Google稍早针对Gmail和G Suite邮件系统发布修补程序,以解决一个通报137天、可被人用来发出冒名邮件的漏洞。
这项漏洞是由研究人员Allison Husain发现后向Google通报。这个漏洞发生在Google后端邮件流程规则上,造成冒名转发,再配合邮件网关的使用,使攻击者得以绕过现代邮件系统严格的SPF/ DMARC规则保护,冒充G Suite/Gmail用户发送冒名邮件给他人。
SPF(Sender Policy Framework)和DMARC(Domain-based Message Authentication, Reporting, and Conformance)的规则可防止普通冒名信件。原理是将一组域名许可的发信者IP清单交给邮件服务器比对,不在清单上的IP送出的信,包括冒名或钓鱼信件就不会被邮件服务器接收;反之合法来源送来的信就会被接受。但是研究人员发现的冒名信件攻击,却是Google环境独有。

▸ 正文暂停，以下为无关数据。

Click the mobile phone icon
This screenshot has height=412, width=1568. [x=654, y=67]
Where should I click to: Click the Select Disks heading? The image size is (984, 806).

研究人员解释,G Suite后端全局邮件流程规则(global mail routing rule)设置允许变更收信人,这让她得以指定任意收信者。而G Suite却也未验证就接受了这个收件者值。这使得攻击者得以利用Google后端将任何信件,包括冒名信件转发送去。而在收信端的邮件服务器上,来自Google(Gmail、G Suite)后台的信件,可通过SPF/DMARC规则检查而被视为合法来源的信。另外,研究人员又发现,只要转发自Gmail、G Suite的信件包含邮件网关设置,则终端邮件服务器就会自动通过SPF/DMRAC检测,确保邮件连被隔离的可能性都没有,而是会直接进入收件者信箱。
集成G Suite邮件验证规则中的收信者验证错误及信件网关,让攻击者得以让Google后端转发任何域名的信件,包括冒名邮件。而如果被冒名的人刚好也同时有用Gmail或G Suite就更好了,因为这些人的域名会设置允许Google后台转发其域名的信件,而可顺利通过SPF及DMARC的检查。另一好处是,垃圾邮件过滤引擎也往往较不会阻拦或封锁来自Gmail、G Suite的邮件
研究人员指出,Google独有的漏洞让攻击者得以发送冒名信件,就连有SPF/SMARC规则防护也会被绕过,使企业用户面临欺诈信件或商业电子邮件诈骗(Business Email Compromise,BEC)。
Husain于4月初发现该漏洞后即通报Google,但是等到8月1日却仍不见Google修补的迹象。8月中Google表示,要到9月17日才会发布修补程序。8月19日时,研究人员以超过137天为由公布漏洞。而在公布后7小时,Google就完成修补。虽然拖了4个月才完成修补,但研究人员仍然赞扬Google态度良好且动作迅速。